Print, exactly and without pictures, the lines from the one where "You are a GUI" appears down to the end of the entries.

(RECORD SET begins)

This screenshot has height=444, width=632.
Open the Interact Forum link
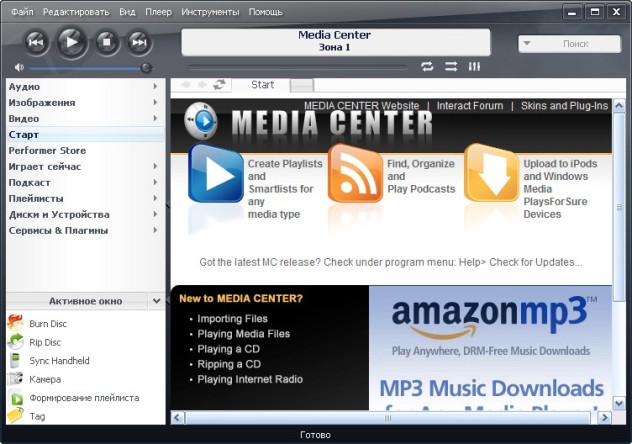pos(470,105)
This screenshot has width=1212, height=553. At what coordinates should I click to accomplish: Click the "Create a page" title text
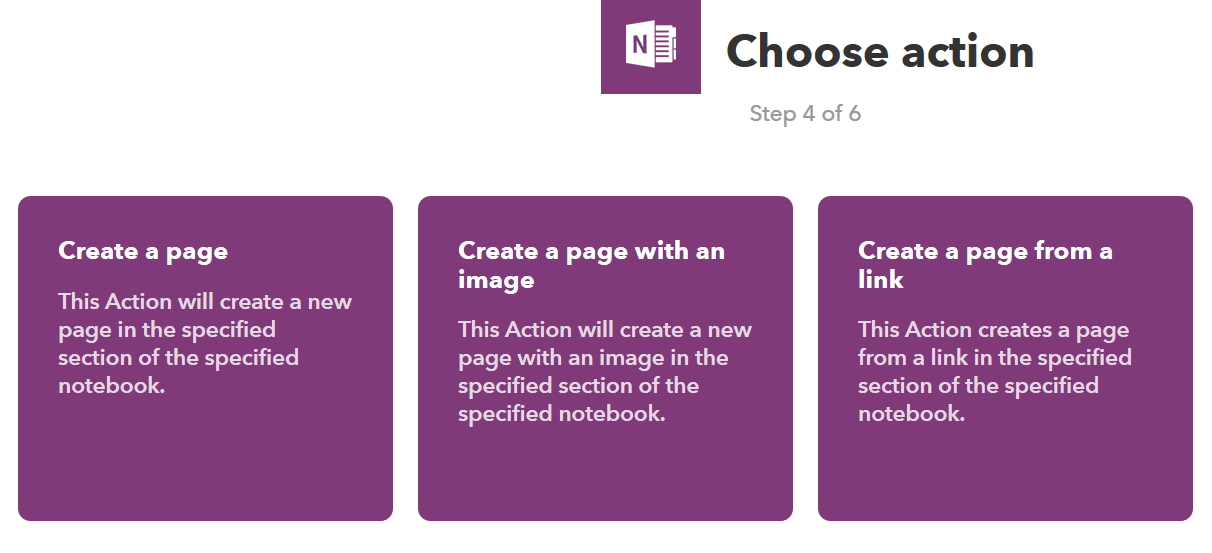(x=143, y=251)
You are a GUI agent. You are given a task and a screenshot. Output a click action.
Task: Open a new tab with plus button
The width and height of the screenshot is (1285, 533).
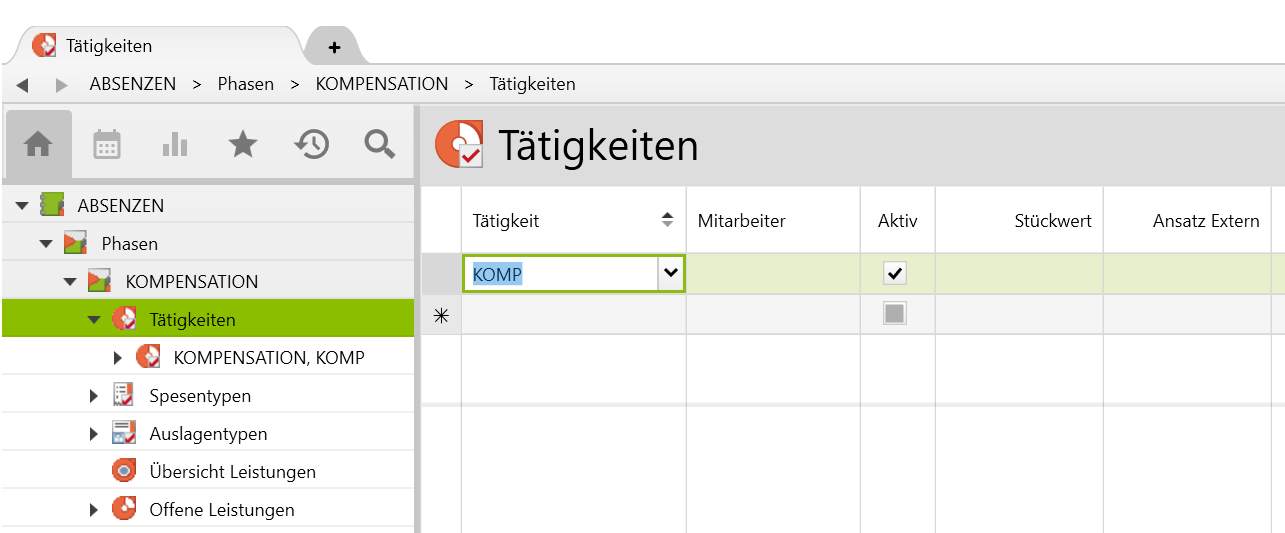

(RECORD SET ends)

## RESULT FOR THIS TASK
You are a GUI agent. You are given a task and a screenshot. Output a click action.
Task: Open a new tab with plus button
The width and height of the screenshot is (1285, 533).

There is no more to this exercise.